*** Records for processing ***

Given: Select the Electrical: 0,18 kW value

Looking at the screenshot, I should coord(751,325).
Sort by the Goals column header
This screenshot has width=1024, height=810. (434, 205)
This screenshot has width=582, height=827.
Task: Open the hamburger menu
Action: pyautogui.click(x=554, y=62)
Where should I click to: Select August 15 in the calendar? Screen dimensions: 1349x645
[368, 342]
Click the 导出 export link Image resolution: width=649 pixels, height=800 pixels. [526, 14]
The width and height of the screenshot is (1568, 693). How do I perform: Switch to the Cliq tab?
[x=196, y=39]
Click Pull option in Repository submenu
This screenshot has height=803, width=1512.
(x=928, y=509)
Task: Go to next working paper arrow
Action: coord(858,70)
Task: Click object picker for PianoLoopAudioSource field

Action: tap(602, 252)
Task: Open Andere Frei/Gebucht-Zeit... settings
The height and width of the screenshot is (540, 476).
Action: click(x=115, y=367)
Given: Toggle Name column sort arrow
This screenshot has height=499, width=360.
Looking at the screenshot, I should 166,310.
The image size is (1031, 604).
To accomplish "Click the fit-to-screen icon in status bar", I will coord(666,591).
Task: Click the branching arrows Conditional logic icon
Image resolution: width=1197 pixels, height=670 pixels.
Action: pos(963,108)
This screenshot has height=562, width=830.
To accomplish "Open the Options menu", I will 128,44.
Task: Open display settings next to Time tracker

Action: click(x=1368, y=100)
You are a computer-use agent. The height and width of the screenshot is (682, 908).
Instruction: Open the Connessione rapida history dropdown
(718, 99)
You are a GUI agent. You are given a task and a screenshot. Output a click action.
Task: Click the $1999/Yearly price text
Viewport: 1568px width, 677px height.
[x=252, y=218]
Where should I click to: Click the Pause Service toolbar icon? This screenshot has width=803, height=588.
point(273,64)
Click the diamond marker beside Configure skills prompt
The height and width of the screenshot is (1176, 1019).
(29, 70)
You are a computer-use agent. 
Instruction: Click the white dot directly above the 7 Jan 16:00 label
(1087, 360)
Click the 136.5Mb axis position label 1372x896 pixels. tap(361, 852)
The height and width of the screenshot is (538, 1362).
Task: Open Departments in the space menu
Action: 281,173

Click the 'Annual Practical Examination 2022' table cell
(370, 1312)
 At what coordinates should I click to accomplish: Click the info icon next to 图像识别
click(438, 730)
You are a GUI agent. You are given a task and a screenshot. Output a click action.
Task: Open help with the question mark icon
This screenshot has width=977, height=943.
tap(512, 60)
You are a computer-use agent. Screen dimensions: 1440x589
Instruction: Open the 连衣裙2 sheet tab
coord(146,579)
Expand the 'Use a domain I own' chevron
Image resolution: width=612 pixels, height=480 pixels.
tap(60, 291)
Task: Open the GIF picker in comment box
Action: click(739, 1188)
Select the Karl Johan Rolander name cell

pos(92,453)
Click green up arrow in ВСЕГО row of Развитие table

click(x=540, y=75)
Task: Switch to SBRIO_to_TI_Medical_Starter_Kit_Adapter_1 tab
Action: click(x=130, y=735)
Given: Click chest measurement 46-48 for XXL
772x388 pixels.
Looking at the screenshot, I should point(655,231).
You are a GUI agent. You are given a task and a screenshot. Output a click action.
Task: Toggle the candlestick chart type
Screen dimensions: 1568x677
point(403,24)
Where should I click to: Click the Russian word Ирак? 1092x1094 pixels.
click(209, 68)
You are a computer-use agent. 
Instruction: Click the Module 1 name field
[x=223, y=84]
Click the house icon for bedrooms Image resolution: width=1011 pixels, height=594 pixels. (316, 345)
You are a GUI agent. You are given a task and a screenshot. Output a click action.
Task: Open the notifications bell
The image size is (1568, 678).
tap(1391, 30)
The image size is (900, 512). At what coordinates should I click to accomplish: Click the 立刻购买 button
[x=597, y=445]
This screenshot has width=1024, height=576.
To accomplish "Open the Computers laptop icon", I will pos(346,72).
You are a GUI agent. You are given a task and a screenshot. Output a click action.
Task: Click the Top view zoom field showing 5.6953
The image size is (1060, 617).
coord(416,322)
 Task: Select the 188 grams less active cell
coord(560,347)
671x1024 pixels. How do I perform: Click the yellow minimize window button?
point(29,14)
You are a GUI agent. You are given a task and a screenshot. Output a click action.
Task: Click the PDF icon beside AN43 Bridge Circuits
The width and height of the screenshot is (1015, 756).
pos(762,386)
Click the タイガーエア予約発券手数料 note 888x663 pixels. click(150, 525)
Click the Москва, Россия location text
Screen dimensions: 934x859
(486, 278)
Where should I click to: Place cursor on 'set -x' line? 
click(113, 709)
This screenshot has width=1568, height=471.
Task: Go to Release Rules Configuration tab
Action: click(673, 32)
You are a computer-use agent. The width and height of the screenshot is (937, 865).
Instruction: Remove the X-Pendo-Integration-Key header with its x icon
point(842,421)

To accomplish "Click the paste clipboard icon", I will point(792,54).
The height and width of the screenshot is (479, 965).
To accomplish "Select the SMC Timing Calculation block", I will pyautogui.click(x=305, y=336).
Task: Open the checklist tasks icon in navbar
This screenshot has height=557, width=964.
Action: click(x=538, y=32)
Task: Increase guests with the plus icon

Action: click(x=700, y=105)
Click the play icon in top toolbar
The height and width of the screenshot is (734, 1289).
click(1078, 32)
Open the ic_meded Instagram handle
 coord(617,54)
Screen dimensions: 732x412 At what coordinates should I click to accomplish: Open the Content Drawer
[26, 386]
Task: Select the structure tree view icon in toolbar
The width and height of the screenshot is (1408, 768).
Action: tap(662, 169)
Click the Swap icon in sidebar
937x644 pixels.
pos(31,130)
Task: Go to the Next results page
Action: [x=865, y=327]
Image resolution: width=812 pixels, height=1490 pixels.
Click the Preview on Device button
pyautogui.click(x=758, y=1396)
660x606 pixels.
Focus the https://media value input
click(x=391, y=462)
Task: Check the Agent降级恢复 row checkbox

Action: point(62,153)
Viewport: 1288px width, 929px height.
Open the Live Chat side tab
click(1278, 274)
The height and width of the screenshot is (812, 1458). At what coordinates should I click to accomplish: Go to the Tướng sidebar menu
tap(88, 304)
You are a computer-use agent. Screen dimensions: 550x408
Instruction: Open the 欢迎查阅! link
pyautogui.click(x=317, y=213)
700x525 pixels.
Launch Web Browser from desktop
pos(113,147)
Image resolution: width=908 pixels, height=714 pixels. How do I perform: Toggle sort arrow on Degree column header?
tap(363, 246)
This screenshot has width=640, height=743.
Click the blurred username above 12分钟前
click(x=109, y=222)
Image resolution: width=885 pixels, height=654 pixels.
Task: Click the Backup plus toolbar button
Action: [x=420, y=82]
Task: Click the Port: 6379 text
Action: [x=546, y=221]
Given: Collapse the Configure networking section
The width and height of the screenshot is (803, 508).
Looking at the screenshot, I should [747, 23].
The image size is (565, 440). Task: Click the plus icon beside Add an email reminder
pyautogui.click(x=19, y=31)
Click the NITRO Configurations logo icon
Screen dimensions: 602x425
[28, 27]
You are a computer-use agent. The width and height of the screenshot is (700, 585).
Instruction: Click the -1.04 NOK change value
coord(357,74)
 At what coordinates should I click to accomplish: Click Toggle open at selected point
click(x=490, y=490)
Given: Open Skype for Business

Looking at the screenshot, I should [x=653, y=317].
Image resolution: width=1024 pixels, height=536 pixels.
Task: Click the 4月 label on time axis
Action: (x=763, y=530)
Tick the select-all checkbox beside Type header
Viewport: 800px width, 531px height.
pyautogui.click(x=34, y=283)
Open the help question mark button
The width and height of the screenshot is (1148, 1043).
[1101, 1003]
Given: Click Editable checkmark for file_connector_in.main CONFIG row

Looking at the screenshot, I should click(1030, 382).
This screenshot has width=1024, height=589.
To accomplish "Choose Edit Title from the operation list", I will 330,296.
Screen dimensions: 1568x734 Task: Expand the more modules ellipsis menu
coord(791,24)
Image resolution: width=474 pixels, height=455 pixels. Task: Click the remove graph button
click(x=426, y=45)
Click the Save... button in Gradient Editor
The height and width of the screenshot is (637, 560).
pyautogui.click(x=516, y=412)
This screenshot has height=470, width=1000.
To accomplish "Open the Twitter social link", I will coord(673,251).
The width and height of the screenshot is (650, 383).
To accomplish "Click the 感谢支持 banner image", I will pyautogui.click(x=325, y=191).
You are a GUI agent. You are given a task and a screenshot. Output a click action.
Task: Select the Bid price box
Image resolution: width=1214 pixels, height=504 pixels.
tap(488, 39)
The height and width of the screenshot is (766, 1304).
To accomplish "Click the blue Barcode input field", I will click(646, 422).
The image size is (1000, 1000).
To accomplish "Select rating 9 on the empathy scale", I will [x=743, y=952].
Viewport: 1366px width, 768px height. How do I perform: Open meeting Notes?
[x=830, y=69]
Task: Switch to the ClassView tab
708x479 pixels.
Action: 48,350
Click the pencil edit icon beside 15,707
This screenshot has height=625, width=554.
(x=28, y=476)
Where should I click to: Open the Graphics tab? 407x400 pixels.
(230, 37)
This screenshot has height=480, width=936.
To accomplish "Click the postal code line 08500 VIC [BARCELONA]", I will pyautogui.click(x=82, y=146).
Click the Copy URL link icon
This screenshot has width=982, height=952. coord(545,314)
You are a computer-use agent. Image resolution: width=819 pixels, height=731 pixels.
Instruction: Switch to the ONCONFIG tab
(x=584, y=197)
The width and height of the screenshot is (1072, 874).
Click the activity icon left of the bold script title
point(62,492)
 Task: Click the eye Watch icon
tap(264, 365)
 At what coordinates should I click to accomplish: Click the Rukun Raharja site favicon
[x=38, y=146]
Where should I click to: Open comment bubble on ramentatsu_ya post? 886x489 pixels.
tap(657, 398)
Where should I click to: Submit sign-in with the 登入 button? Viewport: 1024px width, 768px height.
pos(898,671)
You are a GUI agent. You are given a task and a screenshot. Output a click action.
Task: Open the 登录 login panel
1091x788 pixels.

*** End of Records for processing ***

Everything from the first line of the records above to the line containing "Click the 导出", inclusive, should be repeated exactly; leave out the rest.

Completed exercise:
Given: Select the Electrical: 0,18 kW value

Looking at the screenshot, I should coord(751,325).
Sort by the Goals column header
This screenshot has width=1024, height=810. (434, 205)
This screenshot has width=582, height=827.
Task: Open the hamburger menu
Action: pyautogui.click(x=554, y=62)
Where should I click to: Select August 15 in the calendar? Screen dimensions: 1349x645
[368, 342]
Click the 导出 export link Image resolution: width=649 pixels, height=800 pixels. [526, 14]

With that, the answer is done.